This article helps you to create and add a new virtual disk to an existing Linux virtual machine on VMware. Here are some steps for adding a new SCSI based virtual disk on a CentOS Linux virtual machine.

Solution

To add a new virtual disk for an existing Linux virtual machine, Log in as root on your Linux virtual machine. Run this below command and make note of the sdx entries, means list of existing hard disks.

# ls /dev/sd*
/dev/sda /dev/sda1 /dev/sda2

Log into the vCenter Server using the vSphere Client.

In the vSphere Client inventory, right-click the virtual machine and select Edit Settings.

Click the Hardware tab and click Add.

Select Hard Disk and click Next.

Complete the wizard.

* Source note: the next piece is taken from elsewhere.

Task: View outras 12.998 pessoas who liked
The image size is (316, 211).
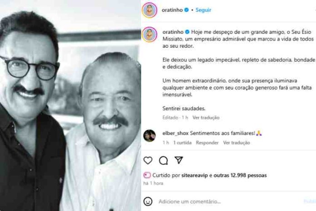Action: tap(240, 175)

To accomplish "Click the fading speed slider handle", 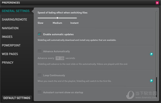I will [x=57, y=18].
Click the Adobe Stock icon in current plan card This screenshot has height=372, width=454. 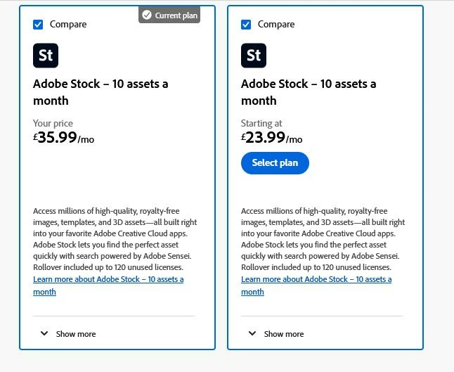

After adding the Hard disk to VMware/vSphere/vCenter it looks like this.

Reboot the Linux virtual machine.

# init 6

Log into the Virtual machine using the root credentials and run this command.

# ls /dev/sd*
/dev/sda /dev/sda1 /dev/sda2 /dev/sdb

We will find new entry.

Create an ext3 file system on the new disk using the new ‘sdb’ disk from the above list of disks

# mkfs -t ext3 /dev/sdb
mke2fs 1.41.12 (17-May-2010)
/dev/sdb is entire device, not just one partition!
Proceed anyway? (y,n) y
Filesystem label=
OS type: Linux
Block size=4096 (log=2)
Fragment size=4096 (log=2)
Stride=0 blocks, Stripe width=0 blocks
1310720 inodes, 5242880 blocks
262144 blocks (5.00%) reserved for the super user
First data block=0
Maximum filesystem blocks=4294967296
160 block groups
32768 blocks per group, 32768 fragments per group
8192 inodes per group
Superblock backups stored on blocks:
32768, 98304, 163840, 229376, 294912, 819200, 884736, 1605632, 2654208,
4096000
Writing inode tables: done
Creating journal (32768 blocks): done
Writing superblocks and filesystem accounting information: done

This filesystem will be automatically checked every 38 mounts or
180 days, whichever comes first. Use tune2fs -c or -i to override.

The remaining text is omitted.